Extrait choisi =>
*-*-*

Dans la série « Sportives de Haut Niveau avec beaucoup de neurones » , je demande Astrid Guyart ! Pour celles et ceux qui découvriraient cette athlète de 33 ans, son profil est pour le moins atypique. Escrimeuse, médaillée d’or à la Coupe du monde 2015 de Gdansk en Pologne, médaillée de bronze par équipes aux championnats du monde en 2016 à Rio de Janeiro, 4ème aux JO de Londres… elle est aussi ingénieure aérospatiale chez Airbus ! Rencontre. ENTRETIEN RÉALISÉ PAR CLAIRE DAUTREMENT
«J’ai un parcours d’ingénieure spécialisée en aéronautique et aérospatiale (diplômée de l’EPF, Ndlr.). Je travaille actuellement chez Airbus Safran Launchers. J’ai commencé en tant qu’architecte de véhicules spatiaux. Cela pouvait aller de la conception de la future fusée Ariane 6, à des modules martiens, ou encore des véhicules chargés de retirer les débris en orbite. Depuis le retour des JO, je manage une équipe de 20 personnes chargée de définir la façon de produire les structures métalliques qui décollent sur la fusée Ariane 5 chaque mois. », confie l’escrimeuse avec une humilité hors du commun. Partagée entre l’INSEP où elle s’entraîne et Airbus, où elle officie également en qualité de Black Belt Coach, Astrid Guyart avoue que les semaines se suivent et ne se ressemblent pas. « L’organisation journalière est parfois complexe et mon emploi du temps est un vrai tetris ! Il m’arrive de passer la moitié de mon temps à Vincennes, l’autre sur mon lieu de travail. Avant les Jeux, logiquement, c’est l’INSEP qui a primé mais en ce moment, je suis en 3/5e de temps chez Airbus. »

*-*-*

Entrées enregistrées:
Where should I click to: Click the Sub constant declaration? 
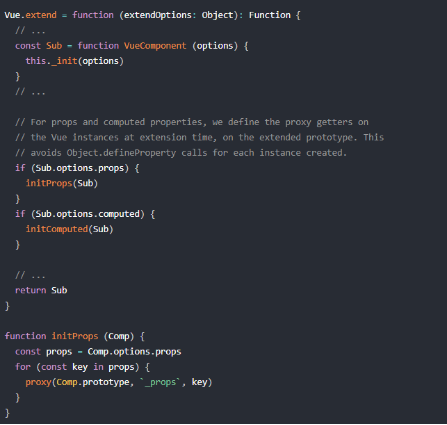point(54,46)
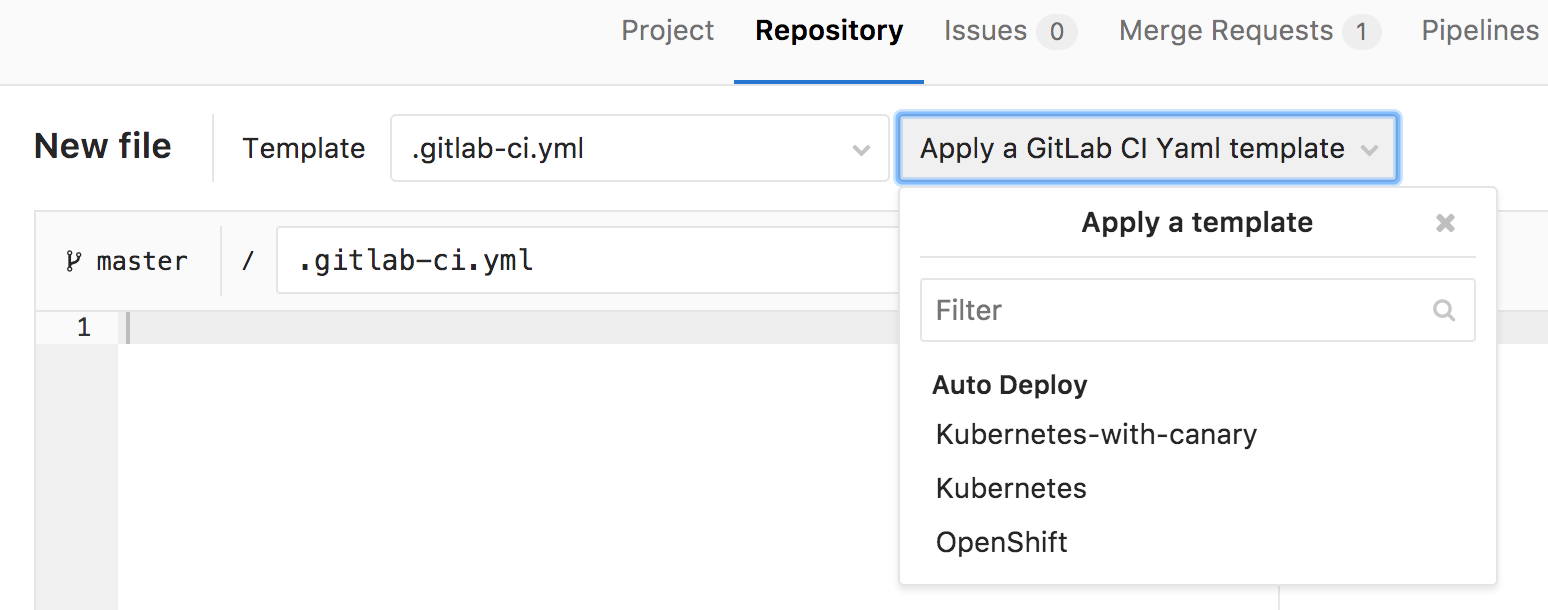Open the Apply a GitLab CI Yaml template dropdown
The width and height of the screenshot is (1548, 610).
pos(1147,148)
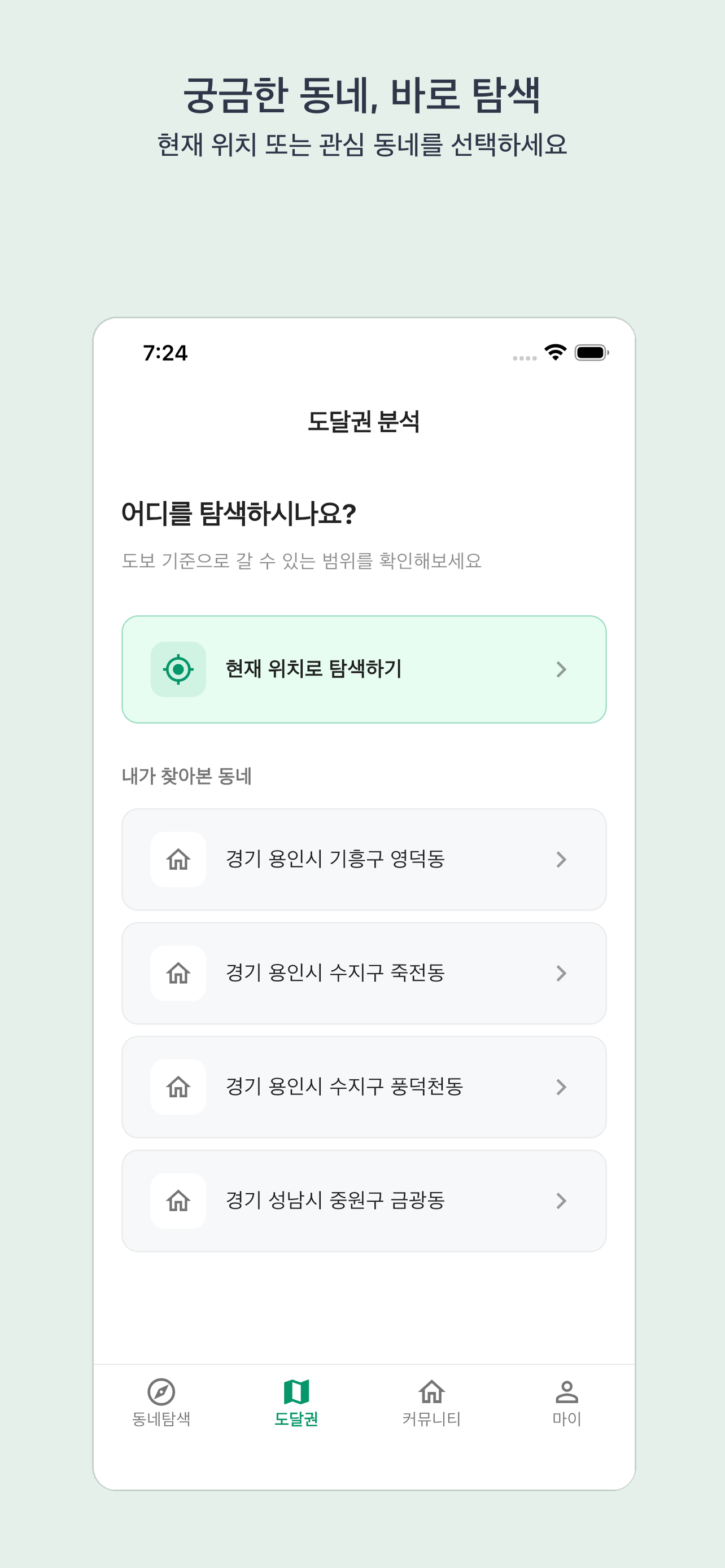This screenshot has height=1568, width=725.
Task: Select 경기 성남시 중원구 금광동
Action: [335, 1201]
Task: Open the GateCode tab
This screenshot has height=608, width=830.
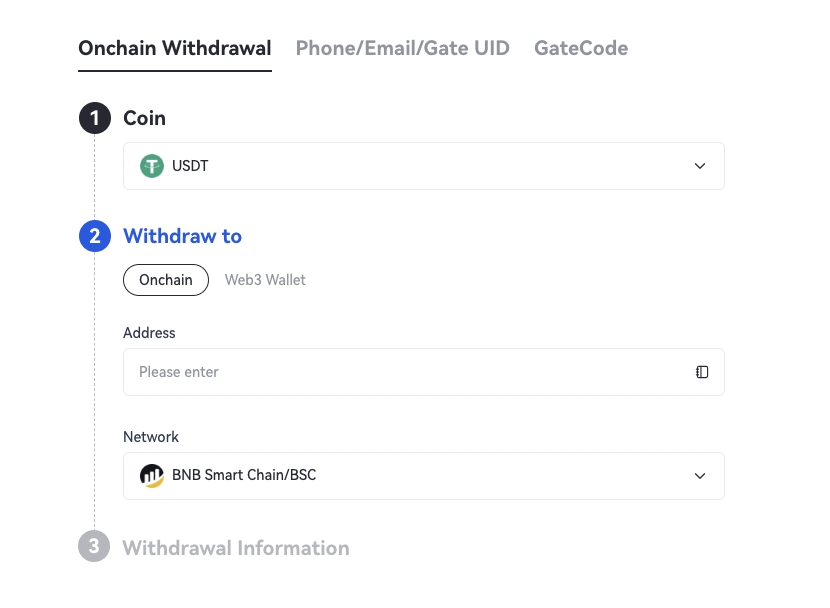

*-*-*

Consigne => D'après l'extrait, quelle part de son temps de travail Astrid Guyart consacre-t-elle actuellement à Airbus ? Cette liste n'a aucun lien avec l'extrait.

Solution => Elle est actuellement en 3/5e de temps chez Airbus.